Kamis, 06 Februari 2014

Kilas Balik Pemilu 1999 di Aceh Tengah

Sungguh rugi jika orang pada zaman sekarang memilih GOLPUT dari pada menggunakan hak pilihnya. Kita warga negara Indonesia jadi kita harus memilih pemimpin kita. Sungguh munafik jika anda tetap mengaku warga negara Indonesia, tinggal di Indonesia, makan dari hasil bumi Indonesia, kerja di lembaga pemerintah Indonesia dan menikmati gajinya, namun anda memilih GOLPUT. Setiap orang tak ada yang sempurna begitu juga pemimpin kita, dia manusia yang sama dengan kita tapi dia berani menjadi pemimpin negara ini yang sudah jelas-jelas itu tidak mudah. Dan atas keberaniannya itu dia tidak hanya diminta pertanggungjawabannya di dunia, tapi juga di akhirat.
Pemilu 1999 di Aceh masih membekas dalam pikiran saya. Saat itu umur saya masih 10 tahun. Saya memang belum mempunyai hak pilih tapi saya belajar dari pengalaman. Karena adanya reformasi, pemilu yang sejatinya akan diselenggarakan lagi pada tahun 2002 (5 tahun setelah 1997) maka diadakan di tahun 1999. Saat itu Provinsi Aceh sedang ramai-ramainya GAM (Gerakan Aceh Merdeka). Kehidupan politik sangat labil di sana, tidak terkecuali di Kabupaten Aceh Tengah tempat dimana saya dulu tinggal. Dari sekian banyak kabupaten dan kota di Provinsi Serambi Mekah itu, Aceh Tengah memang kabupaten yang paling aman dari kekerasan, namun tidak dengan politik. Tahun 1999 itu nyaris tidak ada pemilu di sana. Kekhawatiran akan bahaya GAM dihari pemilu terus menghantui masyarakat.
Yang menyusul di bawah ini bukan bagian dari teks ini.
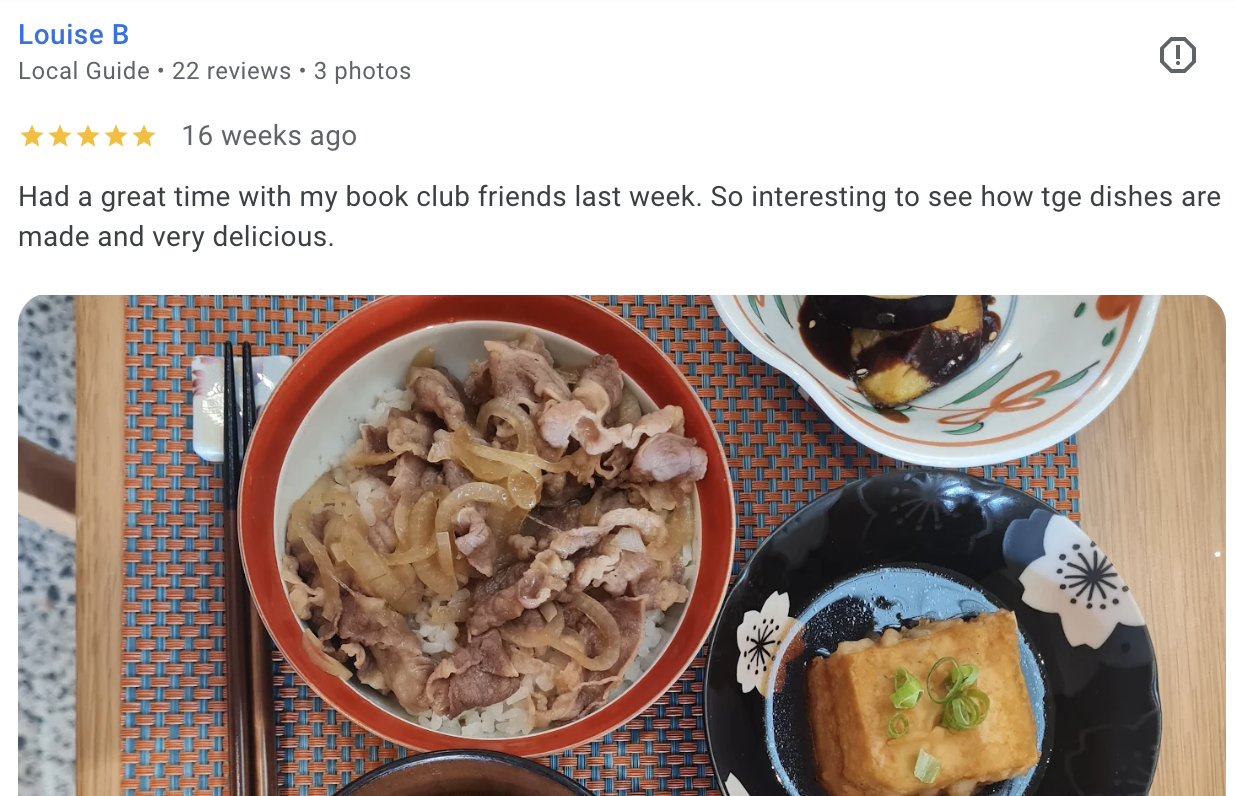
Task: Click the fourth gold rating star
Action: point(116,136)
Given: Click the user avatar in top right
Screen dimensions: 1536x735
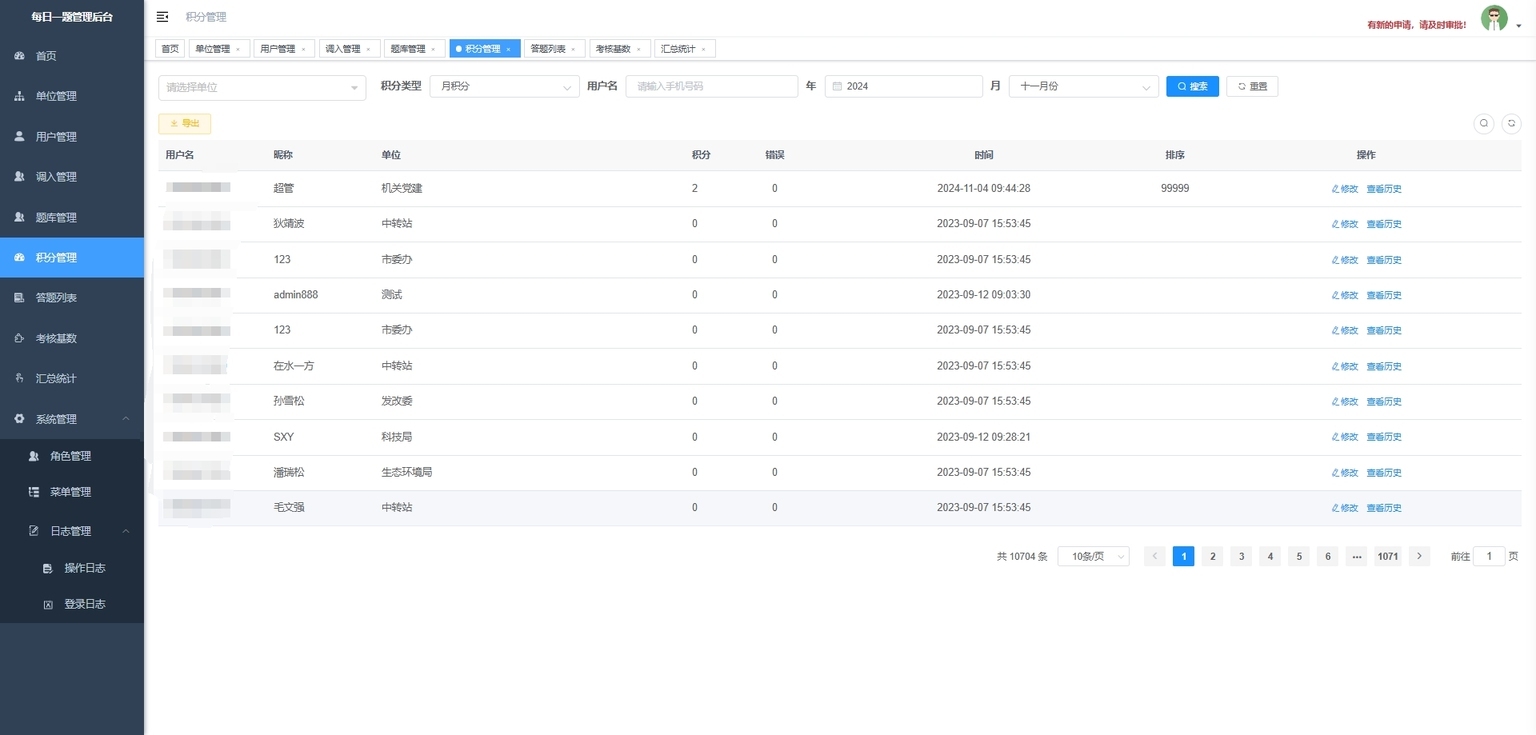Looking at the screenshot, I should 1494,18.
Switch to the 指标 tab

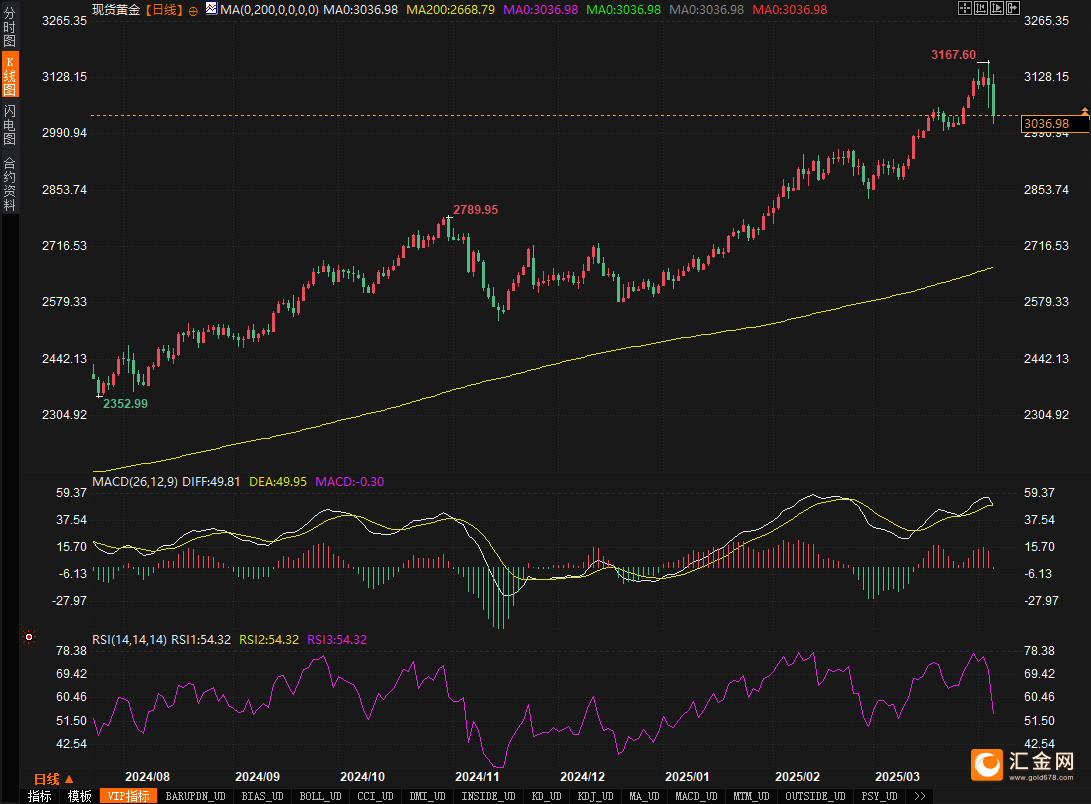coord(40,797)
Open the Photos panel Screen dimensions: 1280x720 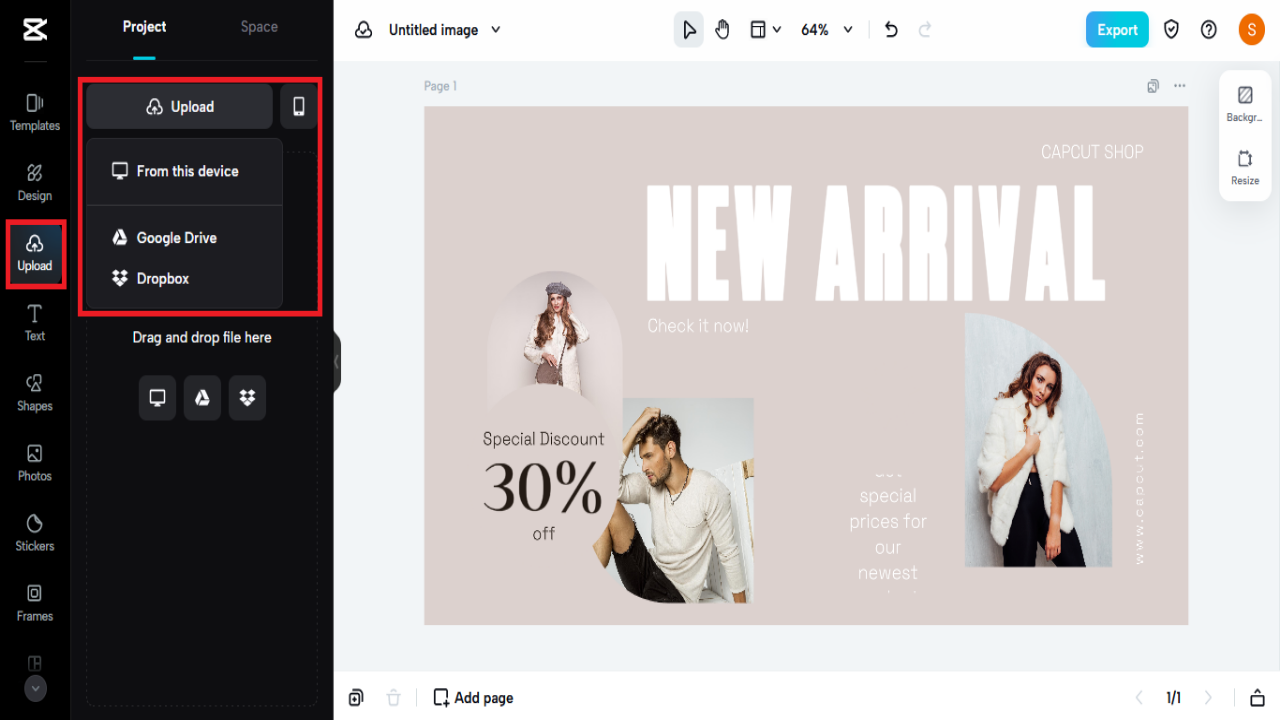[x=34, y=462]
Sehari sebelum pemilu tidak ada bilik-bilik tempat pemungutan suara, bahkan malamnya para tokoh masyarakat masih mengadakan rapat untuk memutuskan apakah akan ada pemilu atau tidak. Dari musyawarah itu memutuskan pemilu tetap berlangsung namun tidak di desa kami, Desa Wihnareh. Pemilu dilaksanakan di Desa Simpang Kelaping selaku ibukota Kecamatan Pegasing.
Keesokan harinya, berduyun-duyun masyarakat Kecamatan Pegasing menuju ke Desa Simpang Kelaping. Jarak Desa Wihnareh dengan Desa Simpang Kelaping cukup jauh, sekitar 3 Km namun mereka tetap menggunakan hak pilihnya meski beberapa dari mereka harus berjalan kaki. Kami para pendatang dari luar daerah, orang yang keamanannya terganggu tetap saja memperjuangkan hak pilih kami.
Berhubung lokasinya yang jauh dan faktor keamanan, kami selaku anak-anak juga turut serta ke Desa Simpang Kelaping. Untung saja, tetangga saya ada yang punya mobil sehingga kami bisa ikut menumpang. Sesampainya di Desa Simpang Kelaping, kami para anak-anak tinggal di dalam mobil dalam kondisi tertutup rawat, tak seorang pun dari kami boleh keluar. Rasa dag-dig-dug terus menghantui kami. Tempat parkir mobil ini  berjarak sekitar 200 meter dari TPS. Mobil itu berisi lebih dari 5 orang anak kecil: saya, kakak saya, adik saya yang masih bayi, dan 3 orang anak kecil lainnya.
Area persawahan bekan panen di Desa Simpang Kelaping pun di sulap menjadi area TPS massal. Ada beberapa TPS di sana. Masing-masing desa membangun satu TPS mereka. Suasana tegang menyelimuti masyarakat saat berlangsungnya pemungutan suara. Berbeda jauh dengan pemilu tahun 1997 dimana TPS masih berada di desa masing-masing.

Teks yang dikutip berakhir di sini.